- _RECORDED DATA_:
+++
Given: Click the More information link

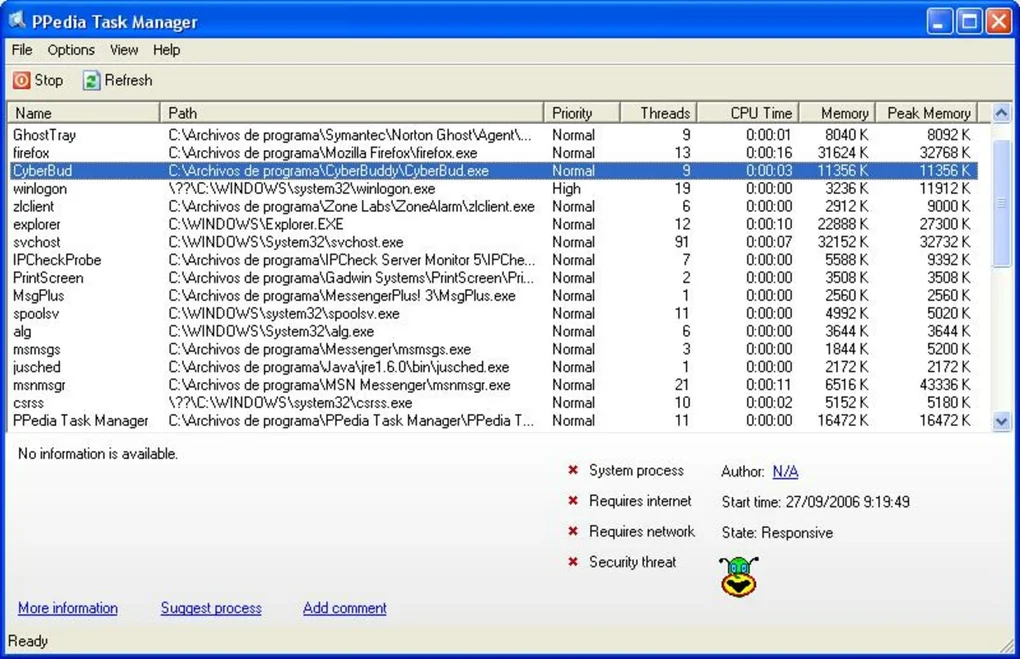Looking at the screenshot, I should (x=67, y=608).
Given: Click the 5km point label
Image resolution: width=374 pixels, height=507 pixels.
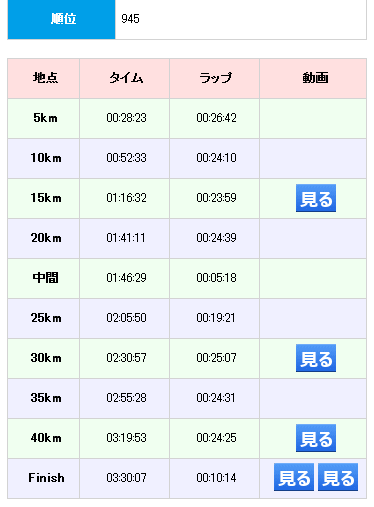Looking at the screenshot, I should point(45,118).
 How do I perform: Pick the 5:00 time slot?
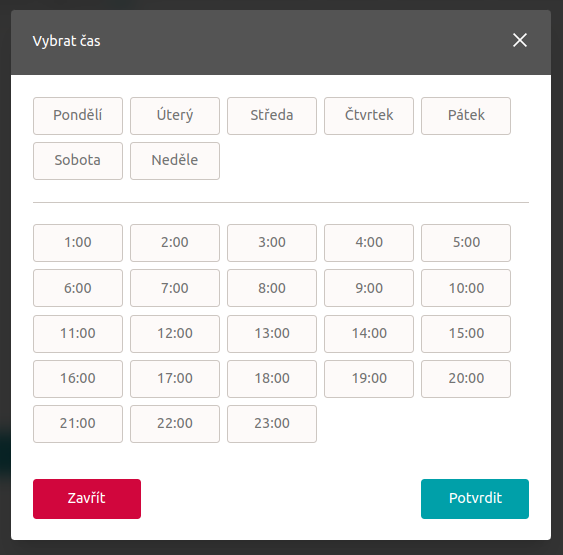click(466, 243)
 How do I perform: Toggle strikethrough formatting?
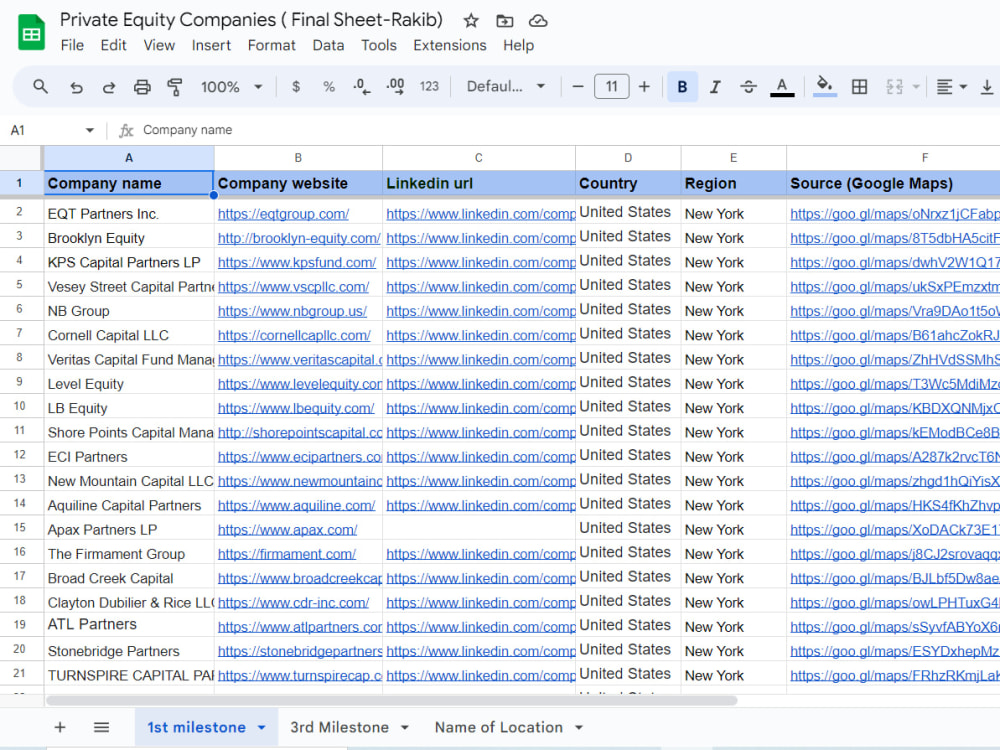click(748, 86)
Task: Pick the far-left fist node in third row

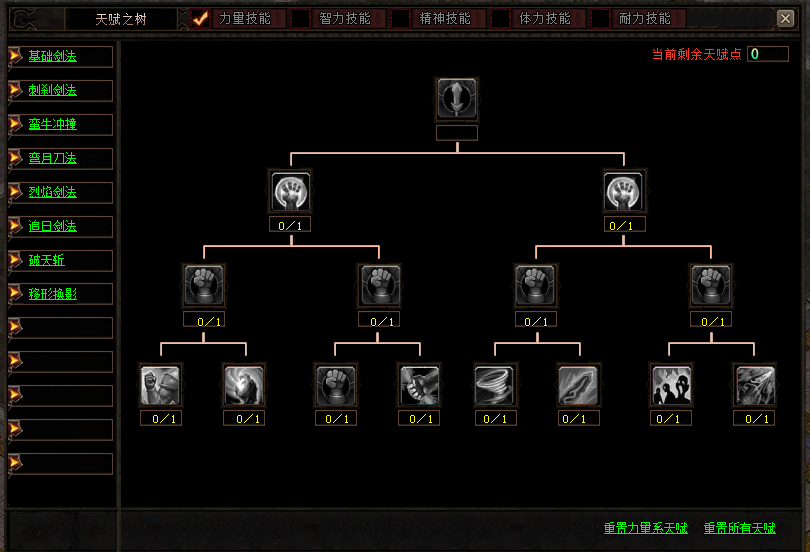Action: pyautogui.click(x=204, y=285)
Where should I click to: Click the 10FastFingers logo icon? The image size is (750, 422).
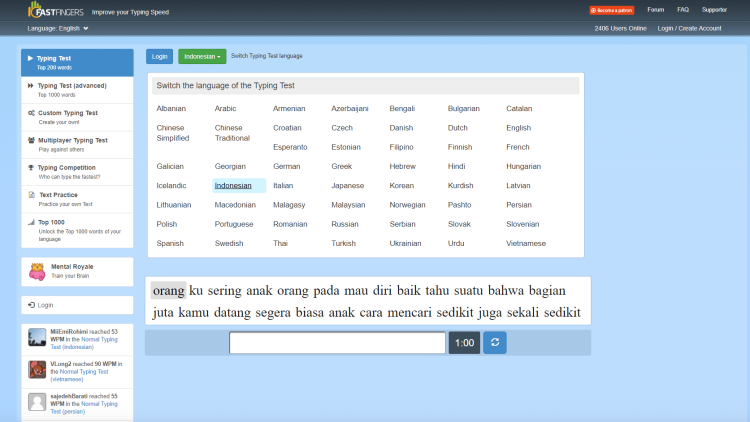[x=42, y=10]
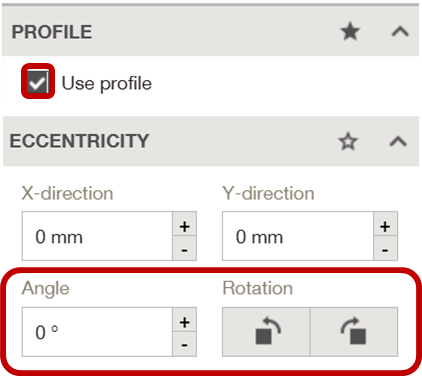Increase the Angle with plus button
Screen dimensions: 422x376
coord(185,320)
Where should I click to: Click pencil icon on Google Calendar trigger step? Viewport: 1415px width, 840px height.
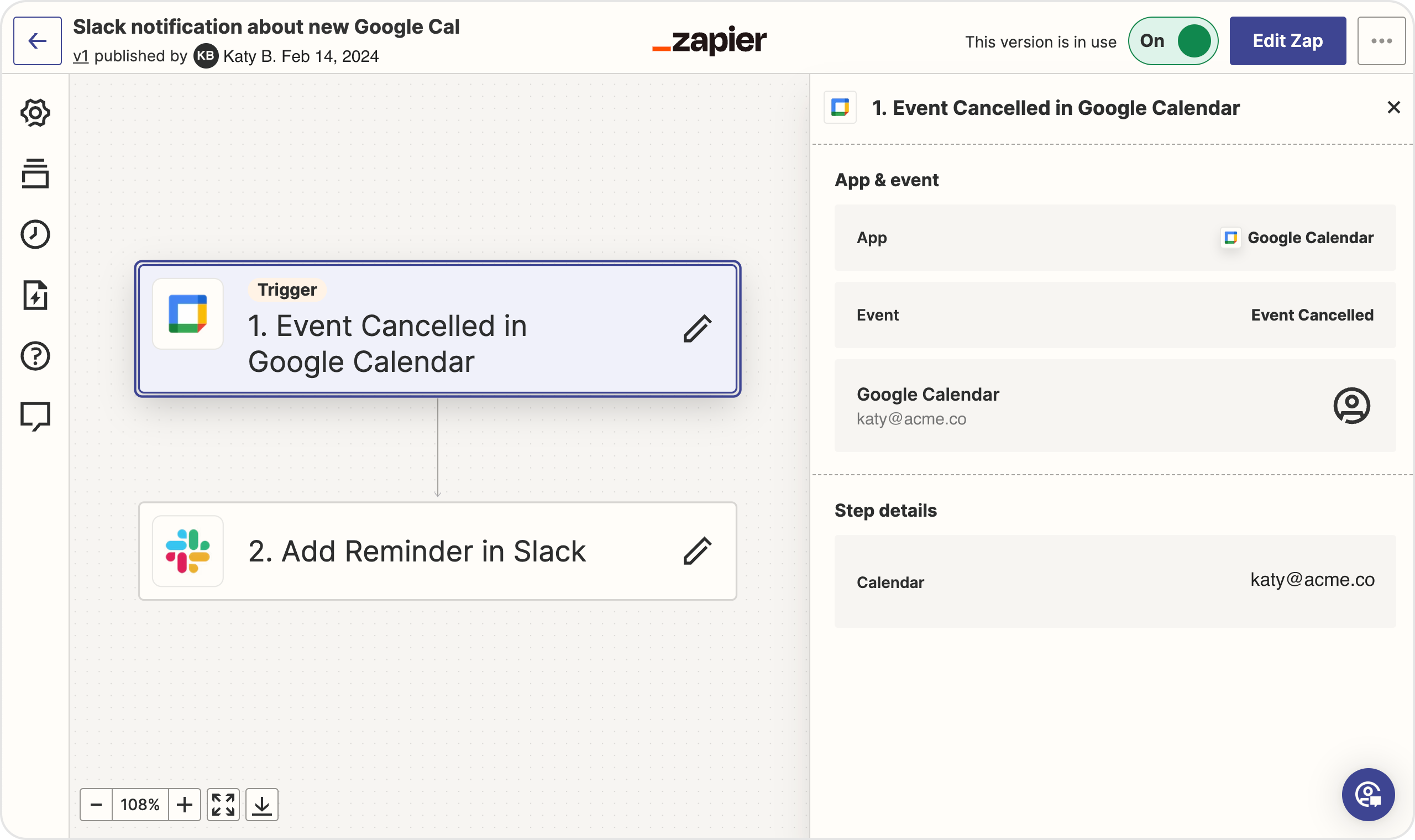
+++
- _WHAT IS ASKED_: Count the lines in the entries above that contain the string "icon", and reply with only that number.

- _WRITTEN SOLUTION_: 2